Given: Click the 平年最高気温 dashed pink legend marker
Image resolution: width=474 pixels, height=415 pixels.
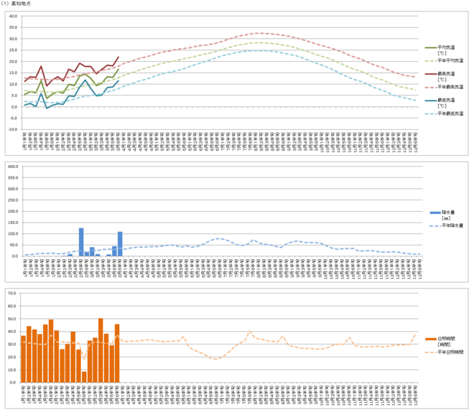Looking at the screenshot, I should pos(431,86).
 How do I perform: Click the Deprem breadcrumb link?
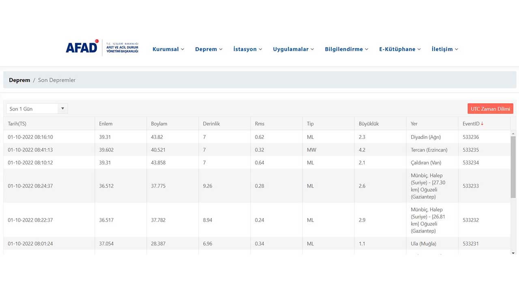pos(19,80)
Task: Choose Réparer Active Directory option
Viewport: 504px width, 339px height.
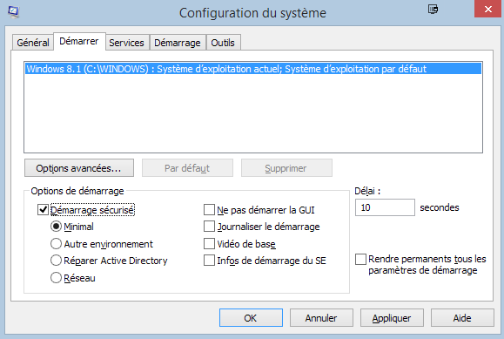Action: click(56, 261)
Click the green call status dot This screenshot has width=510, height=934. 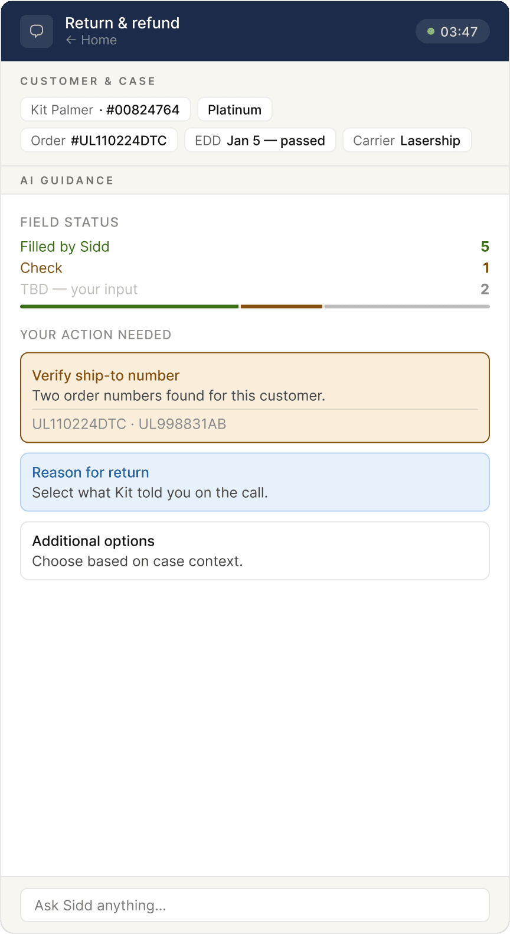(431, 31)
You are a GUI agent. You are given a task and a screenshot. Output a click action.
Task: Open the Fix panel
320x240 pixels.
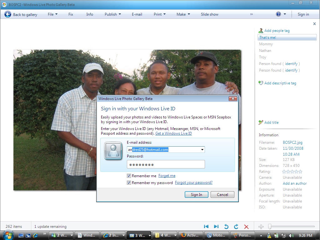tap(71, 14)
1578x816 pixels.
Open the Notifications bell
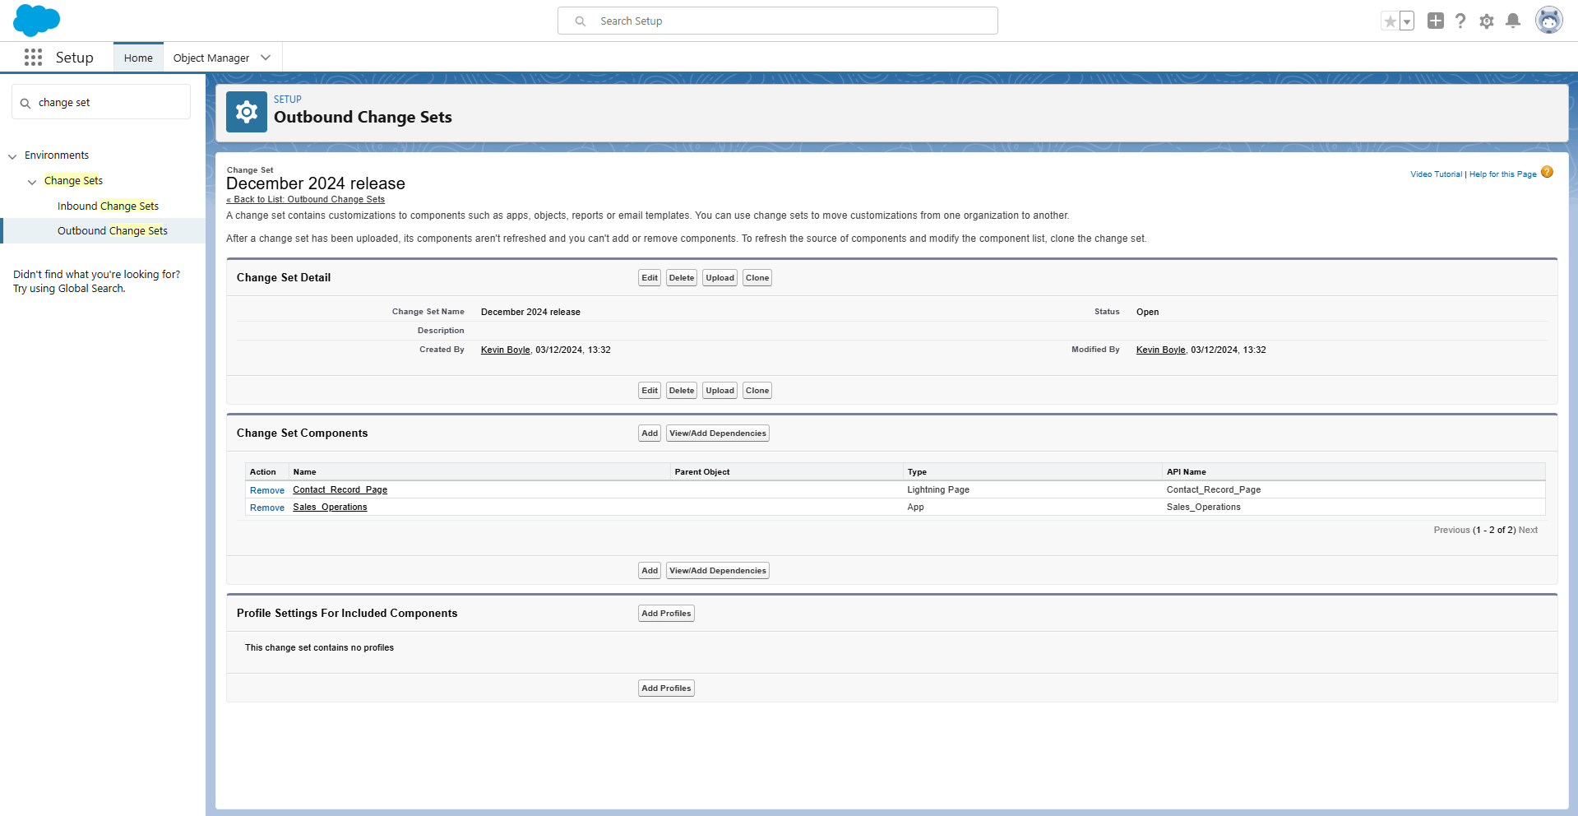(x=1512, y=21)
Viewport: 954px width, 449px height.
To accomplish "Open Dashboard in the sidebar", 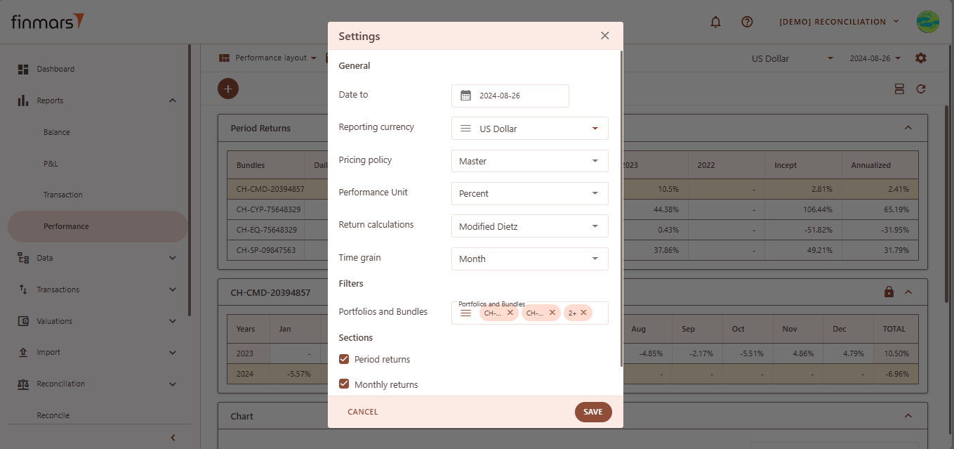I will (55, 69).
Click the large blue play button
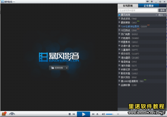The height and width of the screenshot is (117, 167). pyautogui.click(x=84, y=114)
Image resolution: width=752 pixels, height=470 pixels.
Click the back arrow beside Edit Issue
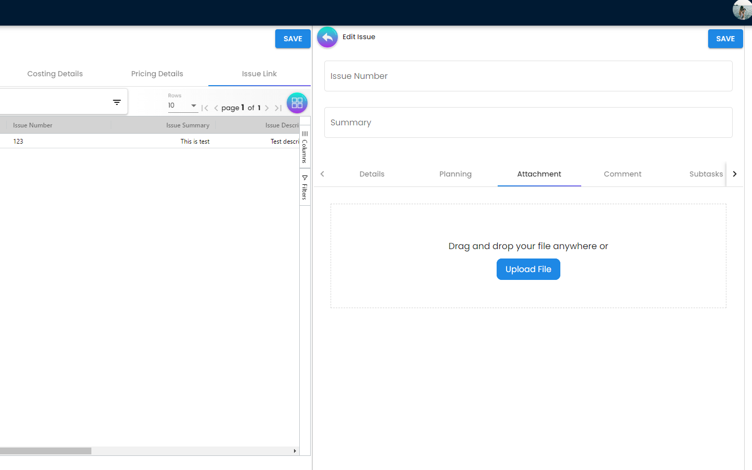point(327,37)
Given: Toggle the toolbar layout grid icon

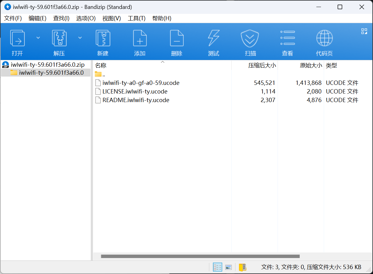Looking at the screenshot, I should pyautogui.click(x=364, y=31).
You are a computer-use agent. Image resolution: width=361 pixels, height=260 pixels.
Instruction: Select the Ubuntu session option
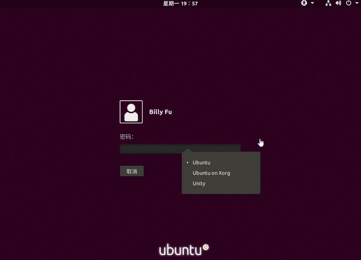click(201, 163)
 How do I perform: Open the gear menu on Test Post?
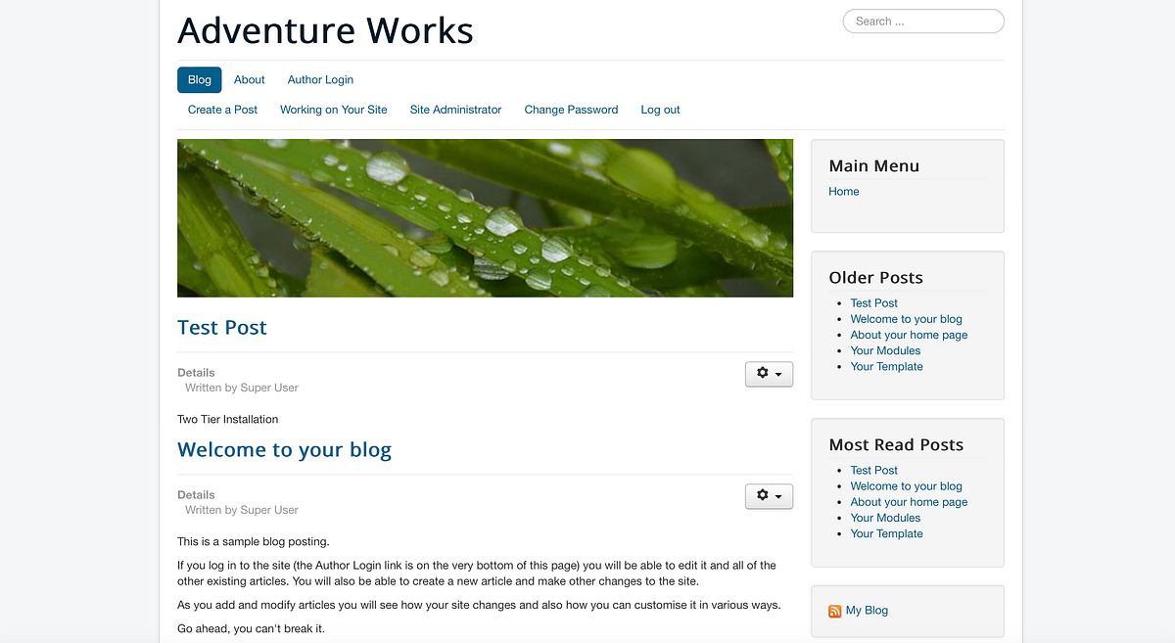click(x=763, y=374)
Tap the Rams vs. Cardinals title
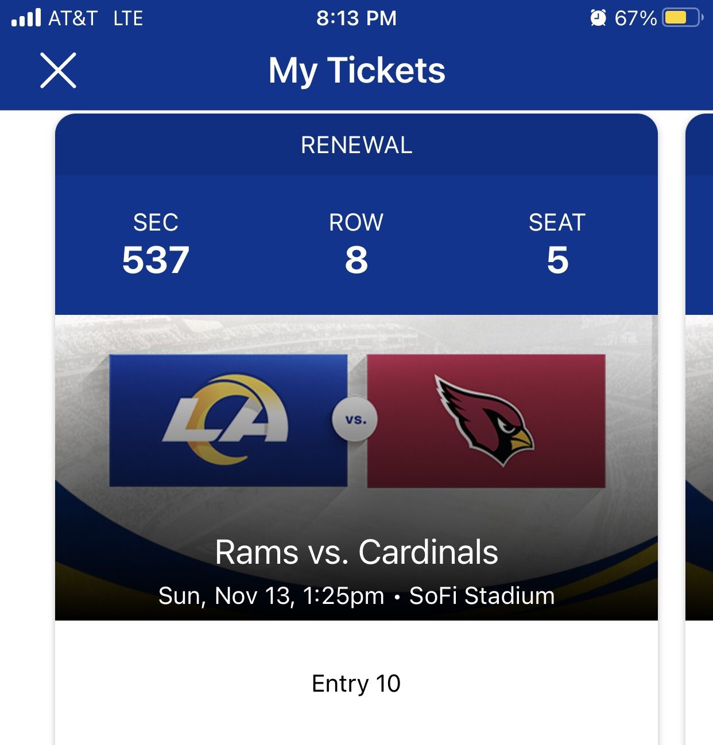713x745 pixels. [x=357, y=552]
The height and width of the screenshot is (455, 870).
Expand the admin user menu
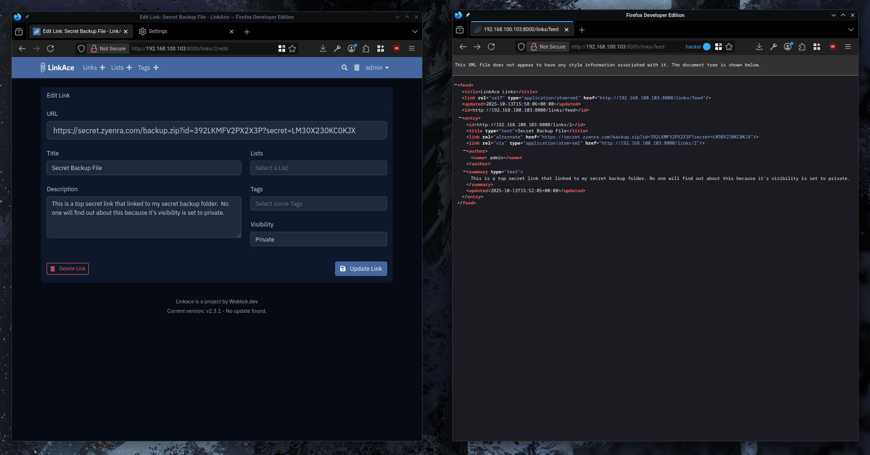(x=377, y=68)
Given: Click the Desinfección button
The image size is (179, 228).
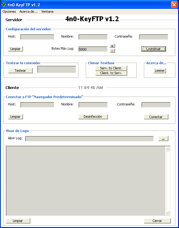Looking at the screenshot, I should (93, 117).
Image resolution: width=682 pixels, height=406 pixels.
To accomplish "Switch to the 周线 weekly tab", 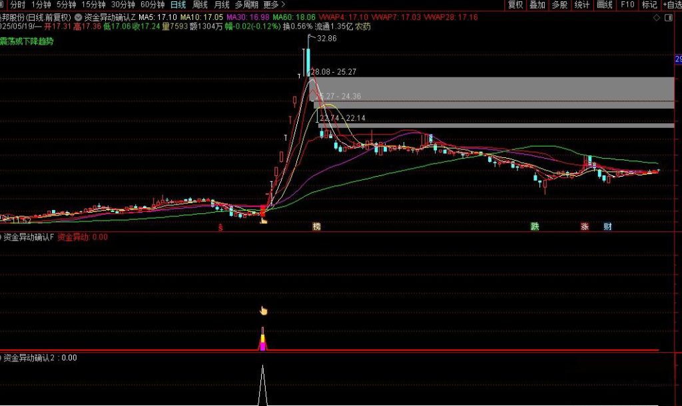I will tap(200, 5).
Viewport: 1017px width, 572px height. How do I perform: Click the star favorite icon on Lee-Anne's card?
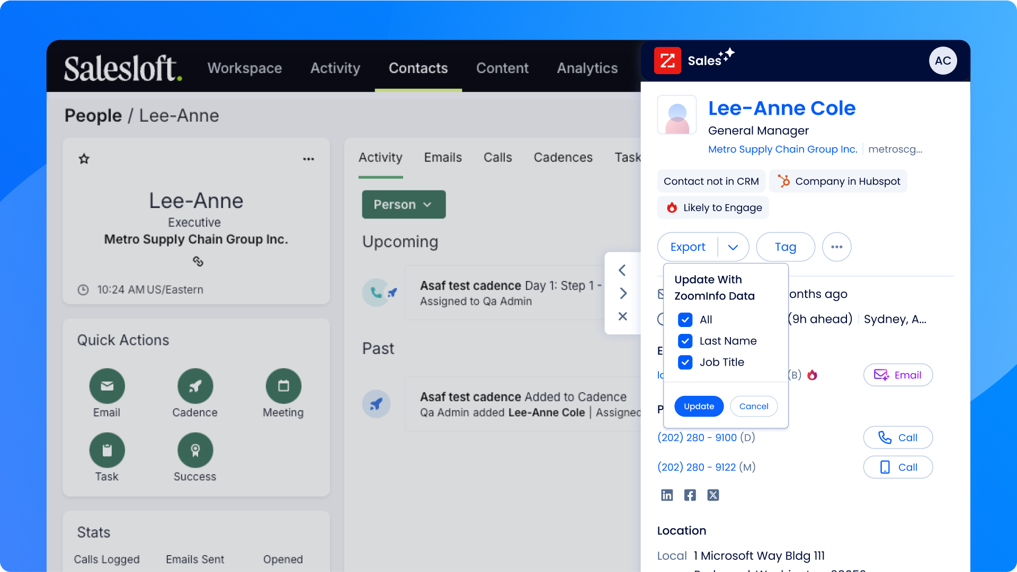84,159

# [PROBLEM REQUIREMENTS]
Revise the listing lines starting with the line containing "You are a computer-use" and going on through the line containing "click(x=763, y=374)", replacing "Ubuntu" with "Fedora" and keeping everything else unchanged. Give only those lines, and leave out the pictures.

# [RESPONSE TO THIS EXERCISE]
You are a computer-use agent. Image resolution: width=361 pixels, height=260 pixels.
Instruction: Select the Fedora session option
click(201, 163)
 How do I perform: Open the gear menu on Test Post?
click(x=763, y=374)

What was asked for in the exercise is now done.